Many cars and trucks carrying passengers were reported to have been burnt beyond recognition by the insurgents. The strange truth about this February incident is WE WILL FORGET by March…OUR MINDS WILL NUMB IT OUT!

Some ten years ago, 7 March 2010, more than one hundred Nigerians in Dogo-Nahawa village near Jos were killed. The attacks went on for four hours, and nearby villages were also targeted. The attackers fired guns to cause panic and as people fled chopped them with machetes. They set alight many of the buildings and left corpses dumped in the streets. Many of the dead were women and children, including an infant less than three months of age.

The state police command reported that 109 people died in the attack, including at least 38 children. A state official told journalists that more than 500 people were killed, while a plaque at a mass grave in Dogo-Nahawa states that 501 died in the massacre, and lists the names of 354 victims. WE FORGOT!

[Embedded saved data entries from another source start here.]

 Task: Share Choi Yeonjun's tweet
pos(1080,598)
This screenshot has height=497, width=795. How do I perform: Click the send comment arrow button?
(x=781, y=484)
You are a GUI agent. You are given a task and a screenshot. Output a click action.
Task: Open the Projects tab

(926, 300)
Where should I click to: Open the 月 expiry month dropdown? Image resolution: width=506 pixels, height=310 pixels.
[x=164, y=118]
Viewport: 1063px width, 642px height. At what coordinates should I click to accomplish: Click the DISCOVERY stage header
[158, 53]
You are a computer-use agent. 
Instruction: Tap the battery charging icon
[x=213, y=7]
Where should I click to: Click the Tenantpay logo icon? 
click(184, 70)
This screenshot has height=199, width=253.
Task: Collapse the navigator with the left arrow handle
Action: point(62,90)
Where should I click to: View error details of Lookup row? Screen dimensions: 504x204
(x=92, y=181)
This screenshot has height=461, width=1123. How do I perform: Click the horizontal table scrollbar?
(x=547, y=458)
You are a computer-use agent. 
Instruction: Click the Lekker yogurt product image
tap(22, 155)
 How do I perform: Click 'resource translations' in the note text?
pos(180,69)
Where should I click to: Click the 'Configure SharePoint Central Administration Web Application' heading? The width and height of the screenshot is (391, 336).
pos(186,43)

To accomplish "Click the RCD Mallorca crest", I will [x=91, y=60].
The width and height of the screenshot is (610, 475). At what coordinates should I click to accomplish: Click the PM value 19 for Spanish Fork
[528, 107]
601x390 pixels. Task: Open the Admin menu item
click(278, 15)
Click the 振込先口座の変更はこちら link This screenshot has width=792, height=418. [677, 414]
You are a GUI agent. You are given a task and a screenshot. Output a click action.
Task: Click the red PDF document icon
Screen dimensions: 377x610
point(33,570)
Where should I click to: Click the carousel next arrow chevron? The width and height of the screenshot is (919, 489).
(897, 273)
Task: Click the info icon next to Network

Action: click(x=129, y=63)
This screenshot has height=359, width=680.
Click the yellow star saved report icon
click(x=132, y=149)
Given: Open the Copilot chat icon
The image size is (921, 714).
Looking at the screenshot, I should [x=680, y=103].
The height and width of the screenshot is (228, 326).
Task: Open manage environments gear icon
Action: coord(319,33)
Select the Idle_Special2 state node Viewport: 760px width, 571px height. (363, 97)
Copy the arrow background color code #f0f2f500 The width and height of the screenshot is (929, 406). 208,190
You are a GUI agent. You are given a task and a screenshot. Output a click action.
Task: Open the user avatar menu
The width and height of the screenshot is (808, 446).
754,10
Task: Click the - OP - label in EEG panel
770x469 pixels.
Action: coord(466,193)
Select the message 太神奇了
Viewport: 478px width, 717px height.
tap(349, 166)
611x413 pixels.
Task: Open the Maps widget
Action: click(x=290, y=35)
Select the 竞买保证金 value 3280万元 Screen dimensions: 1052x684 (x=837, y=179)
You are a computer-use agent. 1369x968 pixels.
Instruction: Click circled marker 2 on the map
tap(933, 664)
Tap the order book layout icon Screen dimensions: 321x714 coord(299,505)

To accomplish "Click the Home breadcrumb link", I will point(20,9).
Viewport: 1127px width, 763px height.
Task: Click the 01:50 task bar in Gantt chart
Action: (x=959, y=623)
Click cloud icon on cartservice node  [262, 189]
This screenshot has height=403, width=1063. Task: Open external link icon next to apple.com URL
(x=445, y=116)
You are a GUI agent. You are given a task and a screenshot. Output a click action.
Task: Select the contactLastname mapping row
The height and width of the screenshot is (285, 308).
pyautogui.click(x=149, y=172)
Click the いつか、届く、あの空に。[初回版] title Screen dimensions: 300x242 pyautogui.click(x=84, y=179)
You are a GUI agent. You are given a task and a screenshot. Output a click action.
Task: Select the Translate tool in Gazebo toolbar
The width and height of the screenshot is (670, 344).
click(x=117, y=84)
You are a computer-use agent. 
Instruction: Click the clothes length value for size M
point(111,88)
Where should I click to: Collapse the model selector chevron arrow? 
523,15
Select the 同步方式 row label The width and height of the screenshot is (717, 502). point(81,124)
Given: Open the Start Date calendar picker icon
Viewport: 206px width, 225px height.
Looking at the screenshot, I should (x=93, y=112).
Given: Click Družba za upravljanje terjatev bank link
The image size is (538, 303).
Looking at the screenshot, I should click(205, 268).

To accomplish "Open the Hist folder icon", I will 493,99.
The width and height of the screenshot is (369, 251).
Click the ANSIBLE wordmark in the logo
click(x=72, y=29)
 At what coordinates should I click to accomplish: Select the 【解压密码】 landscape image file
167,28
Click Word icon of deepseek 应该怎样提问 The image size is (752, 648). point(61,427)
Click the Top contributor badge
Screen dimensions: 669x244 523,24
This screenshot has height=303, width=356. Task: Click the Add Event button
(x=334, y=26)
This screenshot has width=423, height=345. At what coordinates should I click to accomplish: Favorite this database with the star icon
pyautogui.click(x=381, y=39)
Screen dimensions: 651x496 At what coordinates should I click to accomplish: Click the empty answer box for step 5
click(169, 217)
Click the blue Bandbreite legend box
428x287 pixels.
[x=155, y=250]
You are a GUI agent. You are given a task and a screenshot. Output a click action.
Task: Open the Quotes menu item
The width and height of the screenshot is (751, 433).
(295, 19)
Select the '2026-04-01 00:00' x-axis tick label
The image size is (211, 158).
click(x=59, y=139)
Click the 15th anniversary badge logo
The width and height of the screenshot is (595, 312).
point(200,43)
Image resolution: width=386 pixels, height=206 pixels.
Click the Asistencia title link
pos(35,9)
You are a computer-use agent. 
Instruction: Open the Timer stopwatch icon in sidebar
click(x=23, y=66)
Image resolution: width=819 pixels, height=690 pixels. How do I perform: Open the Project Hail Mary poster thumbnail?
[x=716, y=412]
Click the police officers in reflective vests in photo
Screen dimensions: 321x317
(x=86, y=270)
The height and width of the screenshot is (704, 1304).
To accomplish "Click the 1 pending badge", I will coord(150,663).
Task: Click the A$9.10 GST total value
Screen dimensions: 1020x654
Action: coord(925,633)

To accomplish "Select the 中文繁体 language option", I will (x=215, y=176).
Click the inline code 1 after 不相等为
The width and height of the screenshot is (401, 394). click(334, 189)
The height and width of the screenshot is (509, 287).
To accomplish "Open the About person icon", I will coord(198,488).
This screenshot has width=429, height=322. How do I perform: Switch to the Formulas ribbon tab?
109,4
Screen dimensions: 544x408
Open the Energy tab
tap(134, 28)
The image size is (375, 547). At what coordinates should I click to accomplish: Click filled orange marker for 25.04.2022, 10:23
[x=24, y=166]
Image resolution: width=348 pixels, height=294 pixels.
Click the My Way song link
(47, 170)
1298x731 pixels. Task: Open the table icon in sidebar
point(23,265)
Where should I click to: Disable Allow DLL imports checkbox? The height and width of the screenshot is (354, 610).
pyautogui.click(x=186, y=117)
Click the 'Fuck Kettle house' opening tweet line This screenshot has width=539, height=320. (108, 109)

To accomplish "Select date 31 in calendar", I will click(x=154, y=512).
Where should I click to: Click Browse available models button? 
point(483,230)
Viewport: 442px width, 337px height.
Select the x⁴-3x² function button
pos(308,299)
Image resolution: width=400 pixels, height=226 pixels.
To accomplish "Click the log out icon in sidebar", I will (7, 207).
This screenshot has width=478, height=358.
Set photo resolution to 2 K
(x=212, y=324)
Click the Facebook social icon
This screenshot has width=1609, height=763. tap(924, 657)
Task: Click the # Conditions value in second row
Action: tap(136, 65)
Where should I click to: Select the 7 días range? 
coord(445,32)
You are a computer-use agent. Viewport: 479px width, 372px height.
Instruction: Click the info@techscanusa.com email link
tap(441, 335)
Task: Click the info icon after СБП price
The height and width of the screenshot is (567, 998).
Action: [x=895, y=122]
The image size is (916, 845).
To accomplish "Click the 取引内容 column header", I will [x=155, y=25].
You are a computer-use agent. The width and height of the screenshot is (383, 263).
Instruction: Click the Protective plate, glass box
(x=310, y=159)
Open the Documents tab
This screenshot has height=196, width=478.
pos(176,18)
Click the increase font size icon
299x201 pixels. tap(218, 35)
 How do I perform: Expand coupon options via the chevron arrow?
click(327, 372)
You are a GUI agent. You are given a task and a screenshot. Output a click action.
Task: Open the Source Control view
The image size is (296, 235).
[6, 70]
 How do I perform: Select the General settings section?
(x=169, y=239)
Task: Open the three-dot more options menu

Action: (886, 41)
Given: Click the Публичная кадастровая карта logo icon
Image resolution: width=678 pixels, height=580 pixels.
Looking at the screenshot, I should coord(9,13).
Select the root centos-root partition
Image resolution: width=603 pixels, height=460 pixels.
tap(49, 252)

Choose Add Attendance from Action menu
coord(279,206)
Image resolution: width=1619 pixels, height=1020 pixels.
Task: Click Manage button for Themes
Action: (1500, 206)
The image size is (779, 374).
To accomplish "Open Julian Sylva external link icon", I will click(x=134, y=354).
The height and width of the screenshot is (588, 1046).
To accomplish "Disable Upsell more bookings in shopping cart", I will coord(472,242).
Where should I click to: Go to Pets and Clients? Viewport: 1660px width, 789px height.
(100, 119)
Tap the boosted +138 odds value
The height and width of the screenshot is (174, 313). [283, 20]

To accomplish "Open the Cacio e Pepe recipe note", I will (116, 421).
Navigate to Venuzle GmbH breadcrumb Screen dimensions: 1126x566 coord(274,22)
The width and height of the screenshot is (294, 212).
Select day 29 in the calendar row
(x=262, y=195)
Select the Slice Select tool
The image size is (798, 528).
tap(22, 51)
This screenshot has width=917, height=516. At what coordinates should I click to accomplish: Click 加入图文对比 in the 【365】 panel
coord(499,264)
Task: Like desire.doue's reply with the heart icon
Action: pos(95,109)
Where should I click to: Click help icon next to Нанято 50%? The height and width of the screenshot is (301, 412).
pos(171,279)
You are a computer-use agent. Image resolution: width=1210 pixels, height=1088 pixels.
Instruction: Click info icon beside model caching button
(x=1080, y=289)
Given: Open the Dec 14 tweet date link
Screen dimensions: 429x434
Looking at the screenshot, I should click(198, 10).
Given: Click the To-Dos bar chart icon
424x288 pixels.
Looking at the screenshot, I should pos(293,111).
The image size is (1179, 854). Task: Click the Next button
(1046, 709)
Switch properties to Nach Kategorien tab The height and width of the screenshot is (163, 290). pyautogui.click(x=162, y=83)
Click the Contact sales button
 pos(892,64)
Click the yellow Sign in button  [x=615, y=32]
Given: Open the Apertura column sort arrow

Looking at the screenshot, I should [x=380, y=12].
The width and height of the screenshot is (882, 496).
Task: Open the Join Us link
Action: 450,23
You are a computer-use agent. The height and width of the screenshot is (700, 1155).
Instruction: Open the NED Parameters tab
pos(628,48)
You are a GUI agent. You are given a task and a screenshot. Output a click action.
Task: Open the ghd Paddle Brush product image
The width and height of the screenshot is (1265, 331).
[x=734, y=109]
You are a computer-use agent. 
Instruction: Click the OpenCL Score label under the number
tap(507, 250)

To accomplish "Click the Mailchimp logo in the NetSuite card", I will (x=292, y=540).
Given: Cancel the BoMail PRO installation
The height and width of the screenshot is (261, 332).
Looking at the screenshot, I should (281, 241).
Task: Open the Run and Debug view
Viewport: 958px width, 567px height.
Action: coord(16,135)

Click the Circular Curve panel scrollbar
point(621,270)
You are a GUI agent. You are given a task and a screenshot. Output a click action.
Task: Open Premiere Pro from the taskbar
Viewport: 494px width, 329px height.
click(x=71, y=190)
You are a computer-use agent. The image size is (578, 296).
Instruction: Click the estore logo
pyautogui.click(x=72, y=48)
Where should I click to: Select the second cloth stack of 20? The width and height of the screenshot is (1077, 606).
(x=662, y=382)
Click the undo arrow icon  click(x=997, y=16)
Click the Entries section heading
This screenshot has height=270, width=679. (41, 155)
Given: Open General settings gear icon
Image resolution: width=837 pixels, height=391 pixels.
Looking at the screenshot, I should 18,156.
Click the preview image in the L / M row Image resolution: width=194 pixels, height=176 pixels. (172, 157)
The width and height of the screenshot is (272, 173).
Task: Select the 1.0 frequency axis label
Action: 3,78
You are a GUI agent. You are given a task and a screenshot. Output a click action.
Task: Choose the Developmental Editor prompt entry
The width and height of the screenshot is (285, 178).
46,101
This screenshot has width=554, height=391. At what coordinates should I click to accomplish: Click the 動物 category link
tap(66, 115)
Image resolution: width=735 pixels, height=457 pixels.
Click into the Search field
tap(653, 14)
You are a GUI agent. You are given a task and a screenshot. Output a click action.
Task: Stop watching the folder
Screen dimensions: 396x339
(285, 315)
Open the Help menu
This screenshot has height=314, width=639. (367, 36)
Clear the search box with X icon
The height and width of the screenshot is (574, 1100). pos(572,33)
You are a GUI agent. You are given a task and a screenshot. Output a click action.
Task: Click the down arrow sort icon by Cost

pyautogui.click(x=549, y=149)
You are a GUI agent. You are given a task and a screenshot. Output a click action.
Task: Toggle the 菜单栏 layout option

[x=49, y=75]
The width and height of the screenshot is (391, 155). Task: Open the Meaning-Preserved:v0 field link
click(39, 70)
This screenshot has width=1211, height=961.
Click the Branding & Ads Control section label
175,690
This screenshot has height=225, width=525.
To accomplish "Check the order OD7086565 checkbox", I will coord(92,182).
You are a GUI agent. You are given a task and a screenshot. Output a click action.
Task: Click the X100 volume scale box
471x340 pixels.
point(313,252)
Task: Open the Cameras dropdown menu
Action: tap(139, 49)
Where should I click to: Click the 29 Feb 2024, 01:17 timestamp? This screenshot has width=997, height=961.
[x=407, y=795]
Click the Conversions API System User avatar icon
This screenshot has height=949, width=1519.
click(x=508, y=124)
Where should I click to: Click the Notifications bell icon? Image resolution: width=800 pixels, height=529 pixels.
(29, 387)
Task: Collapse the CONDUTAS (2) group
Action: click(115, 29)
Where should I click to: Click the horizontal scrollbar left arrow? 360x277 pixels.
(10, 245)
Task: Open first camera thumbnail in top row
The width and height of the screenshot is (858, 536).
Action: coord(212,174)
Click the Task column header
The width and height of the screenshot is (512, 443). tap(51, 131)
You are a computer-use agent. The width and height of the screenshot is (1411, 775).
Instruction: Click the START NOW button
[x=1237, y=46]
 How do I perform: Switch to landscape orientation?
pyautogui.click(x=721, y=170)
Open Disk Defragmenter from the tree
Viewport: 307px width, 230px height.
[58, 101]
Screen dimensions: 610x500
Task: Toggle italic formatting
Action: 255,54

On 29 September 2013, gunmen from Boko Haram entered the male dormitory in the College of Agriculture in Gujba, Yobe State, Nigeria, killing forty-four students and teachers. On February 25, 2014, fifty-nine boys were killed at the Federal Government College of Buni Yadi in Yobe State, Nigeria. The twenty-four buildings of the school were also burned down as a result of the attack. No group claimed responsibility for the attack, but according to media and local officials, Boko Haram were suspected to be behind the attack.

The above is just to joggle our memory, I have left out the Chibok girls, the Adamawa hostel killings, and then someone who apparently have forgotten the victims of such killings, forgot that there are IDPs in millions, widows, and orphans who have no access to food, water and means of livelihood but remembered that an amnesty for repentant killers should be considered.

We make all that roaring of a grass eating goat, and then bark like a lion and soon we forget there was that car farm, owned by a former IG of Police, or those mint notes that Ribadu former corruption czar was allegedly given by a once upon a time governor. We soon forget the drama and all the episodes because not only does corruption fight back but also it comes as a Christian corruption or a Muslim corruption. We forget who stole what and when, all the seething anger and despair; we soon forget and compare evil for evil.

Ask Nigerians about that Rivers case of Supreme Court between Celestine and Rotimi Amaechi, they have forgotten, same way we will soon forget Imo and Bayelsa states and the ensuing hullaballoo.   

The list is endless, we get the news, we grief, and then we forget, and the question is how does a nation grow in such manner, when will we use hammers to kill the flies plaguing us. How dow we make sure the suckers draining Nigeria is killed;  how long do we continue in this manner—Only time will tell.